Addio Massimo Fagioli, lo psichiatra delle sedute pubbliche di analisi collettiva

Lo scienziato aveva 85 anni

Era divenuto celebre per la teoria dell’istinto di morte e conoscenza, esposto in un testo del 1970  diffuso in decine di migliaia di copie, tradotto in molte lingue. E’ morto questa mattina a Roma Massimo Fagioli, psichiatra dell’Analisi collettiva. Aveva 85 anni, era nato a Monte Giberto, in provincia di Ascoli Piceno. Lo annuncia la casa editrice L’Asino d’oro. Fagioli, autore di oltre 23 libri, ha avuto tra l’altro un lungo sodalizio, poi interrotto con il regista Marco Bellocchio.
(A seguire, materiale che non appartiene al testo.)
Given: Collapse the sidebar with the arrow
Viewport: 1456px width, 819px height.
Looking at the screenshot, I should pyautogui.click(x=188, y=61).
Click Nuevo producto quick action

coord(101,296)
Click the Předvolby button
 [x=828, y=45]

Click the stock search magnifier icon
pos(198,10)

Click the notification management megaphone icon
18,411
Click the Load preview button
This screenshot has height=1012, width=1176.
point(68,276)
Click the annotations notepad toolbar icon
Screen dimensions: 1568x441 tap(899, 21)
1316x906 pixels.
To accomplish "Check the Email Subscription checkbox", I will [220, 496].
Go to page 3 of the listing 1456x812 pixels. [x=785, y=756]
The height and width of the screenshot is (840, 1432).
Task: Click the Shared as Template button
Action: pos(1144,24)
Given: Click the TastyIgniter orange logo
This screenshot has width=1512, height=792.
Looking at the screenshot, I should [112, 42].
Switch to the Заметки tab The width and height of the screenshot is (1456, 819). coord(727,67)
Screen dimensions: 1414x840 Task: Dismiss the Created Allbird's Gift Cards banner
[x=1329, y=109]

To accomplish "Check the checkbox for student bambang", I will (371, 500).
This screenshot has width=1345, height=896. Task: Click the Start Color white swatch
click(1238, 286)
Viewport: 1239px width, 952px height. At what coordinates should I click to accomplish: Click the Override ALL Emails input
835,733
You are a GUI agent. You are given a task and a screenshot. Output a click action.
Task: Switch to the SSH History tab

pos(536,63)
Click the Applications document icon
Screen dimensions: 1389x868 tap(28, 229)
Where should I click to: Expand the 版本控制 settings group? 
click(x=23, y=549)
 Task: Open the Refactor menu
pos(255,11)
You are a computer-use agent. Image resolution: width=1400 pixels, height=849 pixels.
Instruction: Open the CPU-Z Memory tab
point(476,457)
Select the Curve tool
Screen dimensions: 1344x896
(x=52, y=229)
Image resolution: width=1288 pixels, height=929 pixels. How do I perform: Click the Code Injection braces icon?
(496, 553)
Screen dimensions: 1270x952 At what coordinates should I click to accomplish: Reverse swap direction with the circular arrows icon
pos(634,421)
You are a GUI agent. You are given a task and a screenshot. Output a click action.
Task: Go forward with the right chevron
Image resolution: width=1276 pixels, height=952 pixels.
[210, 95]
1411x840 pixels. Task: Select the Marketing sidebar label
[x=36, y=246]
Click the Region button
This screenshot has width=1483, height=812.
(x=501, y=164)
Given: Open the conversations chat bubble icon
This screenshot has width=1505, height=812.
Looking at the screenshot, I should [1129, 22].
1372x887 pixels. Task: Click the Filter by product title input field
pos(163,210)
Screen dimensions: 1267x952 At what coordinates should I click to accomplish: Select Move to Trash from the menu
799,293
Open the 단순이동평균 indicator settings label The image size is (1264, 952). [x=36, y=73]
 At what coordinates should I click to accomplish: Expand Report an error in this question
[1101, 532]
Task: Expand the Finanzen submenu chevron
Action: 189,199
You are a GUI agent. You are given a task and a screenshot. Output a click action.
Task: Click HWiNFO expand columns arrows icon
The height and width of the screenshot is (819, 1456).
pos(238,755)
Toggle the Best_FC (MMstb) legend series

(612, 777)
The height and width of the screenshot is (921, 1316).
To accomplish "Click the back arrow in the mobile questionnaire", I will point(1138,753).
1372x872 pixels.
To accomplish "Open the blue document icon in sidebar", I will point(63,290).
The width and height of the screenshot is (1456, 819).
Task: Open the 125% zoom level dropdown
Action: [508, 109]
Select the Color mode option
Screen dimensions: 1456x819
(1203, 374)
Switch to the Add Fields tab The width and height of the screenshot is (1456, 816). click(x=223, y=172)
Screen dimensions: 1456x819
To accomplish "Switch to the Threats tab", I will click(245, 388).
Il funerale sarà sabato 18 febbraio, dalle ore 10, in via Roma Libera 23 a Trastevere, dove per quarantuno anni ha tenuto i seminari di Analisi collettiva, originalissime sedute di psicoterapia di gruppo, uniche nel loro genere, rivolte in modo gratuito e senza distinzioni a migliaia e migliaia di persone. Lo psichiatra ha rivoluzionato dalle fondamenta la conoscenza sulla mente umana, a partire dalla scoperta dell’origine biologica del non cosciente.